Monti, a board member of Friends of the Libraries, Kona, is leader of the organization’s Books for Babies program, which provides parents of newborns with free board books to read to their keiki.
“I’m a former educator, and if you cannot read, it’s a disability. It’s truly a handicap,” Monti said. “And I’ve seen several studies where the largest predictor of lifelong reading is children who see their parents read or their parents read to them. And that’s an easy thing. So we give them these books.”

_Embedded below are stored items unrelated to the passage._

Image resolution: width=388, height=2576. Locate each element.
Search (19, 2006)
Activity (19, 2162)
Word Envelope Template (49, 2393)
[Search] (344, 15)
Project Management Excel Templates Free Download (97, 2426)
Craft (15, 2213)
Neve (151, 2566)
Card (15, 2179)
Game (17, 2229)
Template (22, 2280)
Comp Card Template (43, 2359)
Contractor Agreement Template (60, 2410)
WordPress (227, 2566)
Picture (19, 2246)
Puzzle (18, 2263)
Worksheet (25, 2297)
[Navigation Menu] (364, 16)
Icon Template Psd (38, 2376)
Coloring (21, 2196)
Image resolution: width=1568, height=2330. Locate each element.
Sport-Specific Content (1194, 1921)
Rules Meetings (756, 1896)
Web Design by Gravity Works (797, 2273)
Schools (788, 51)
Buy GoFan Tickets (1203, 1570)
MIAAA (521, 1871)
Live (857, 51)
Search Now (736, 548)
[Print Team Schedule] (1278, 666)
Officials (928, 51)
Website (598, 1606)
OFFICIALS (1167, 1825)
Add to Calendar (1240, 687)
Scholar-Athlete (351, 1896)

Books for Babies aims to promote literacy by giving the hospital new children’s board books and literature with tips for raising a child, which also includes an offer for a free children’s book from the library’s monthly book sales.
Monti said FOLK gives away about 50 books a month at Kona Community Hospital through the program.
“I think last time we loaded up bags, we had 175-225 books, and that’s a lot,” she said. “And the hospital is almost out, they are right at the end of their supply. And every three or four months we do this.”
Books for Babies received a $1,000 check last week from Kona Elks Lodge to continue the program.
Kona Elks member Roma Johnson, a former speech pathologist, said the Elks have become part of Books for Babies because the club wants to raise public awareness about the importance of early language development.
“It’s important to tell parents, when their baby comes into this world, you have to start now,” Johnson said. “You can’t wait until they’re 2 or 3 years old to start teaching them or helping them learn. The minute they’re born, you have to start interacting with them.”
FOLK also uses the money from the library’s book sales to support Books for Babies. Monti said the program also was given a discount on board books in the past from Costco to help the program continue.
“We really want to impress upon people the importance of reading,” Monti said. “Obviously math and science are important, too. But if you have not a dime, or you have chicken pox, or (are) homebound for whatever reason, you can be anywhere with a book.
“I’ve been on Mars, I’ve been in Switzerland and I’ve been in Africa, all through books.”